Pilosité pubienne précoce : une variante normale ?
Au cours de la séance interactive consacrée à l'endocrinologie du congrès de la Société belge de Pédiatrie qui se tenait les 20 et 21 mars derniers à Bruges, deux cas cliniques ont été présentés par le Dr Karin De Waele (endocrinologue pédiatrique, UZ Gent) et le Pr Jean De Schepper (UZ Brussel).
Âgée de 5 ans et 4 mois, Sienna présente depuis quatre mois une pilosité pubienne et une odeur de transpiration d'adulte. Laura a aujourd'hui 10 ans et 3 mois ; elle a des poils pubiens depuis l'âge de 7 ans et présente une croissance accélérée et une légère clitoromégalie. S'agit-il d'une puberté précoce, d'une pubarche précoce ou d'une adrénarche précoce ?
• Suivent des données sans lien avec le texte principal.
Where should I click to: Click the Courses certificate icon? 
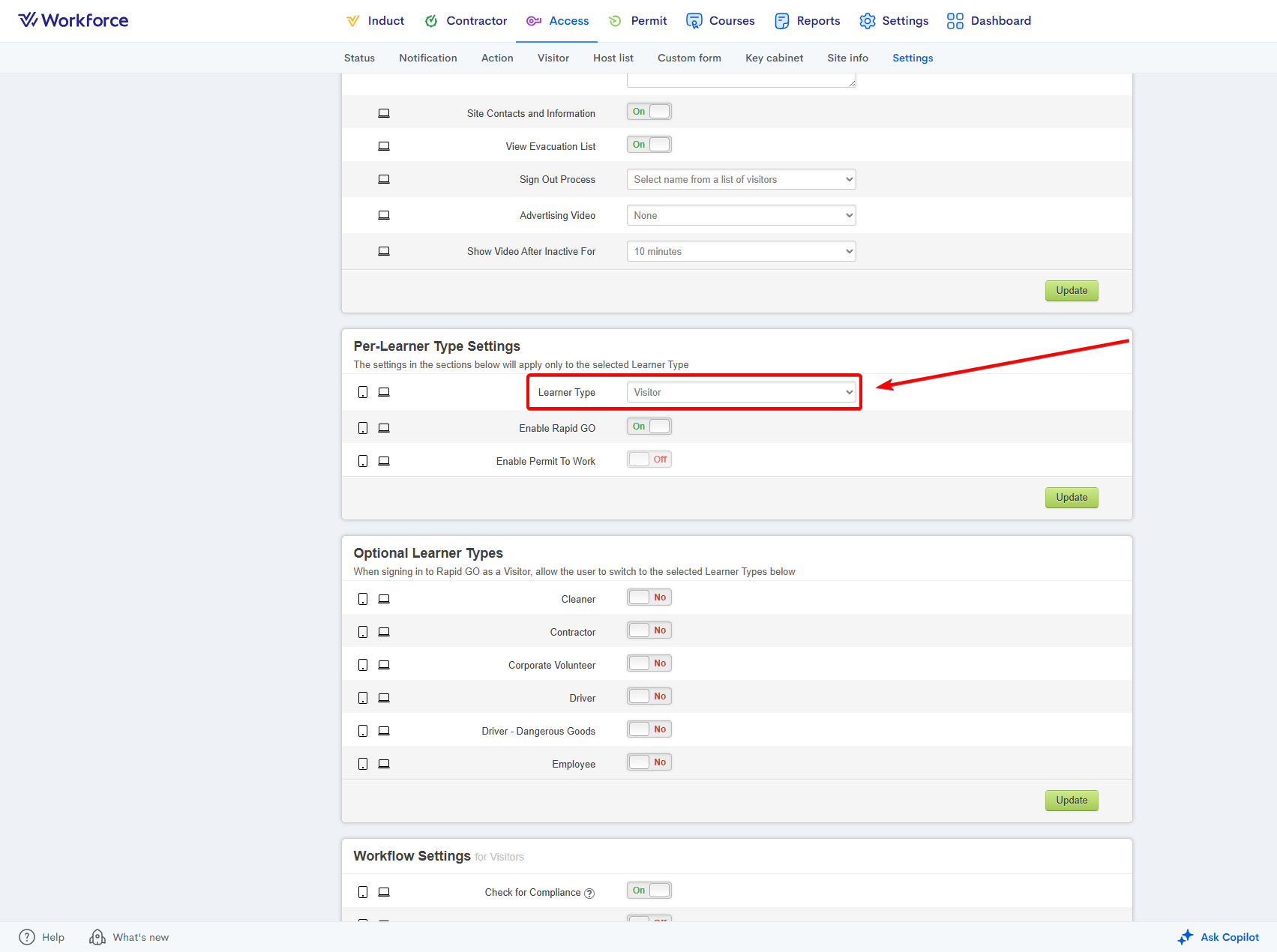pyautogui.click(x=694, y=21)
Chez Sienna, une augmentation du taux de l'androgène surrénalien DHEA a permis de poser le diagnostic d'adrénarche prématurée.
Deux notions distinctes
Bien que les termes de pubarche et d'adrénarche prématurées soient souvent utilisés pour désigner une même réalité, ces deux notions ne sont en réalité pas synonymes. La pubarche fait référence à des signes cliniques d'activité androgénique avant l'âge de 8 ans chez les filles et de 9 ans chez les garçons. Dans certains cas, la pilosité pubienne se double d'une pilosité axillaire et d'une odeur de transpiration comparable à celle de l'adulte.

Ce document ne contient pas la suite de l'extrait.